• [TASK PROMPT]: Could you retype the entries below exactly, omitting every picture?

::::::::::

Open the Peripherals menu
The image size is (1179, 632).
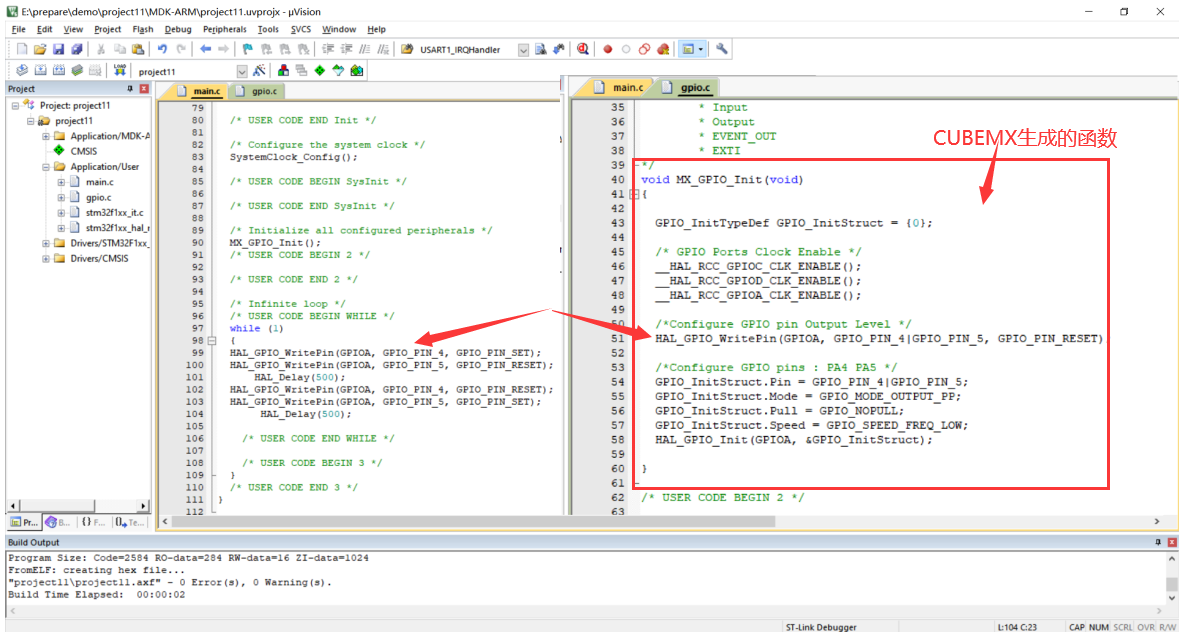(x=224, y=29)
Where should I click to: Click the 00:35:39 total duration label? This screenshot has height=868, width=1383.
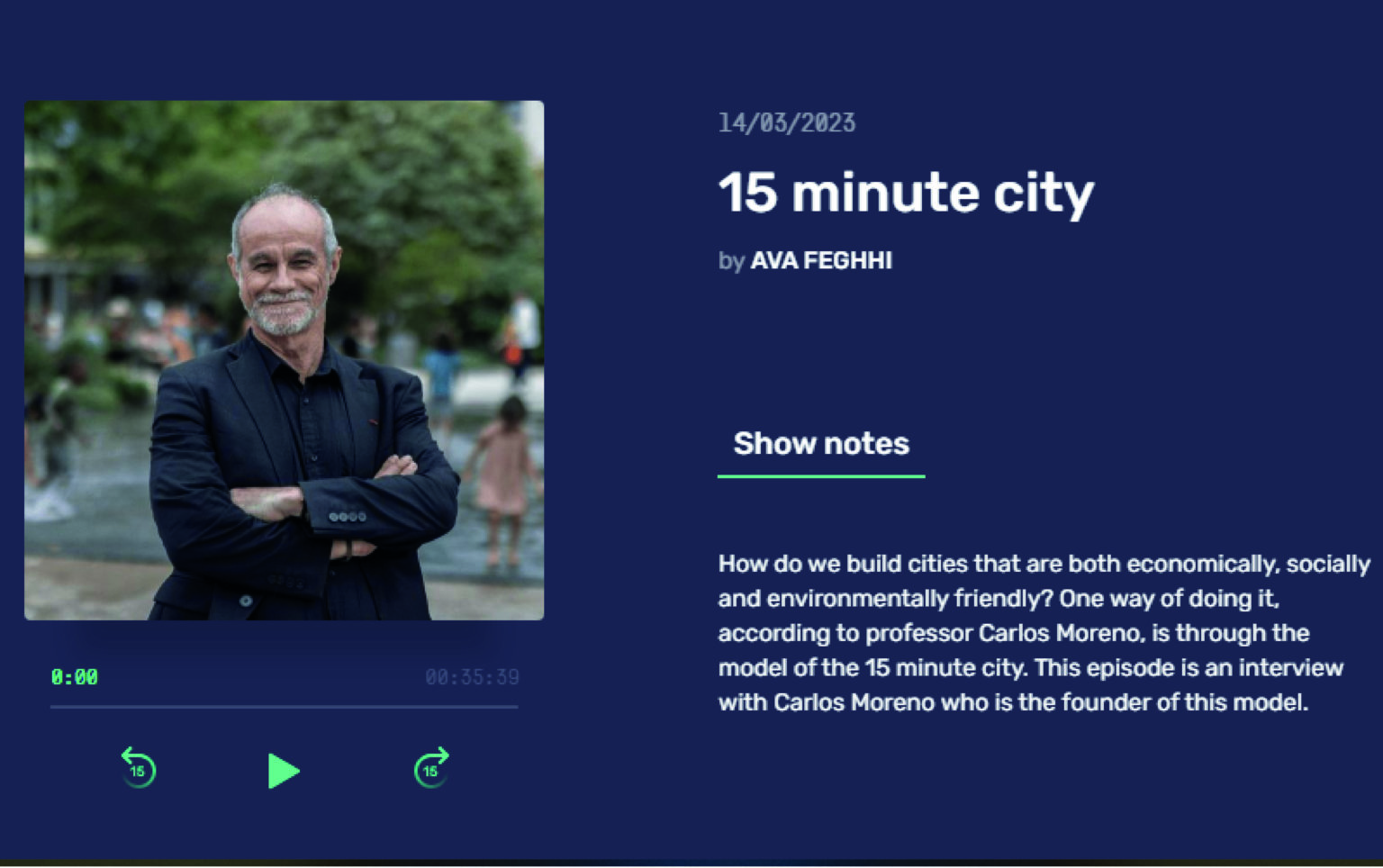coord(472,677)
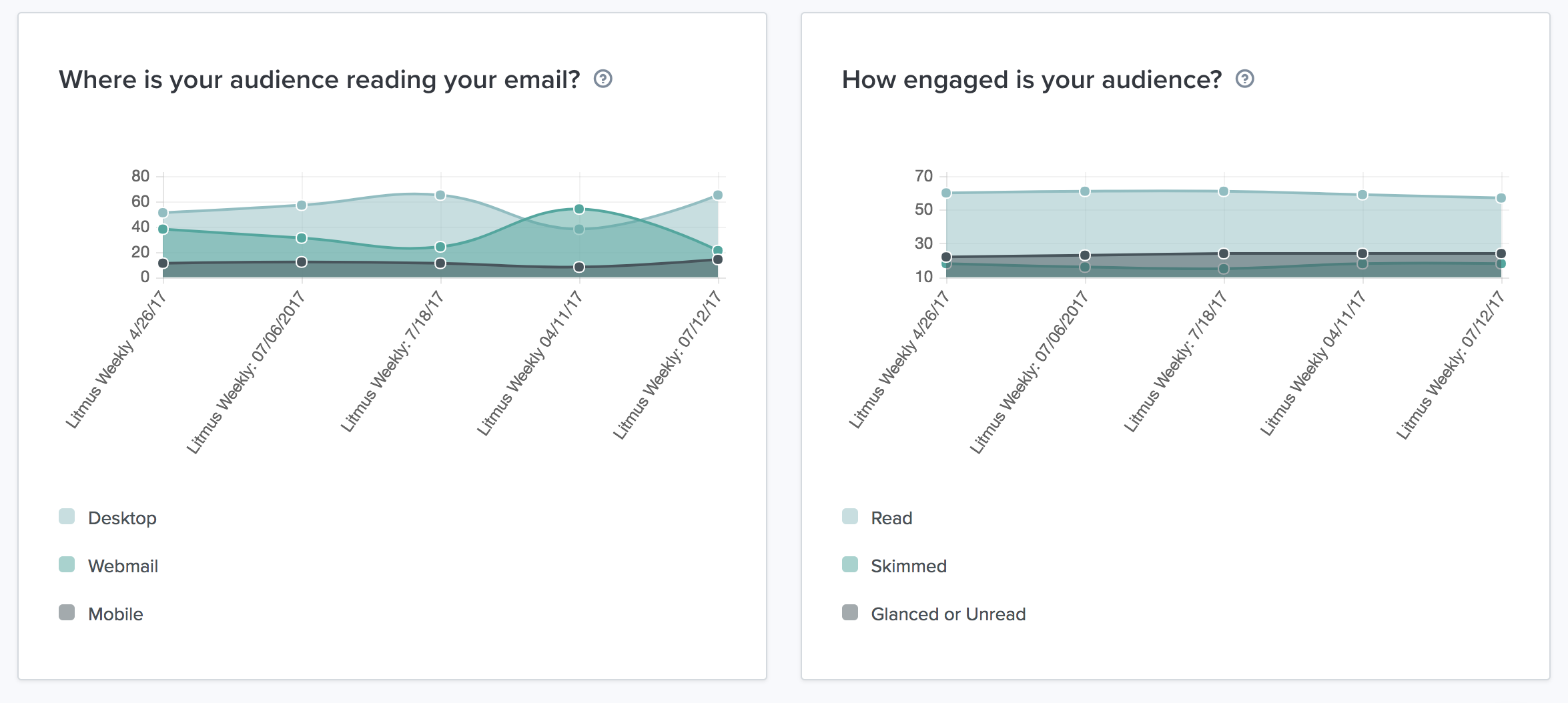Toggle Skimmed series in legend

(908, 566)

::::::::::

• [EXERCISE ANSWER]:
Open the Peripherals menu
The image size is (1179, 632).
(x=224, y=29)
Where should I click to: Click the 00:35:39 total duration label? This screenshot has height=868, width=1383.
coord(472,677)
Toggle Skimmed series in legend

(908, 566)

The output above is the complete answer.